#### DOCUMENT EXCERPT
I hope you take some time to read some of the really good threads on here about which you speak. There are quite a few of us that raise kids on here now and there have been many in the past with similar questions.
I suggest a search for tags.... children, kids, etc. anything you can think of.
As for my personal opinion? I completely understand something of what you might be feeling. When I came out to my family last fall my mother went to our family doctor and told him that she thought Mono was abusing our child. We were terrified that she would find a way to have our boy removed from our house. I was very distraught that we had to put him through a medical test to see if he was okay, knowing full well that he was. The doctor found nothing and my mum didn't have a leg to stand on with him... this generally doesn't stop her and we continued to worry that she would call child protective services.
It never happened as we told her that she would not be able to see her grand child again if she did that.

#### MATERIAL SHOWN
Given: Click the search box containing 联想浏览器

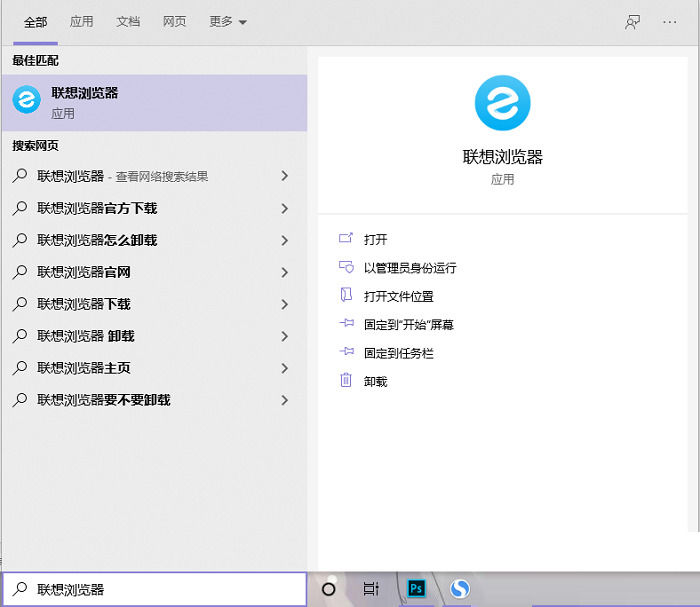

---

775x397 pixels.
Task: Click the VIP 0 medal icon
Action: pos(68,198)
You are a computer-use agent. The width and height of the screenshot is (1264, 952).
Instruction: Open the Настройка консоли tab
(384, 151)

--

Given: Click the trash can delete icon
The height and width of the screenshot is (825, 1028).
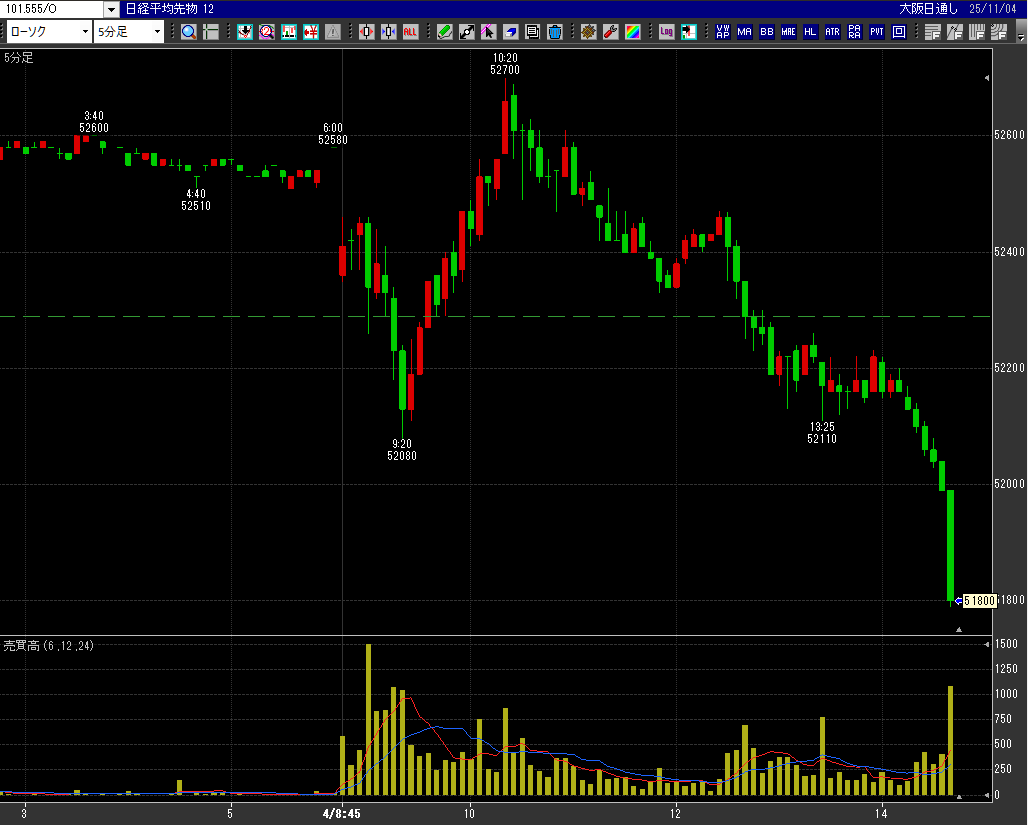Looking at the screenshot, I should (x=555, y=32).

#### REQUIRED TASKS
a – In the forum post, what did the writer's mother tell the family doctor?
b – Return, word for word, the part of the forum post that opens with the words containing "As for my personal" and closes with "child protective services.".
c – Pick up the forum post about coming out to family while raising a child and write the next part.
The entries can be left aside.

#### RESPONSE LIST
a – She told him she thought Mono was abusing their child.

b –
As for my personal opinion? I completely understand something of what you might be feeling. When I came out to my family last fall my mother went to our family doctor and told him that she thought Mono was abusing our child. We were terrified that she would find a way to have our boy removed from our house. I was very distraught that we had to put him through a medical test to see if he was okay, knowing full well that he was. The doctor found nothing and my mum didn't have a leg to stand on with him... this generally doesn't stop her and we continued to worry that she would call child protective services.

c –
My experience has indicated that our boy is benefiting greatly from Mono being in our lives. He has a "best buddy" now and is very proud of that fact with his friends. The other day his BFF came over and we all took the boys for lunch, we were crossing a busy road and the newly 7 year olds still were too distractable to pay attention to traffic. My boy held his dad's hand and he turned to his friend and said, you can hold my "best buddies" hand with voice full of pride. He was so proud that Mono rode his motor bike beside the car so that they could watch him outside the window too.
yup, he is not suffering in the least. My boy knows that I love his dad as much as I love Mono and that he can love as many people as he wants too. We tell him that there is no cap on having love in your heart for others and that you can make family with whomever you chose. He understands that, believes that and it has nothing to do with our sex lives. It has everything to do with love and family.
I feel for you, I really do. It is so sad that this kind of attitude prevails. It does everywhere because of the way we have been conditioned. I hope you are able to move on and find forgiveness. Even better, I hope you are able to educate this therapist and in doing so feel more confident about the choices you make.... at the same time, I would not see fault in protecting yourself if you feel threatened and walking away.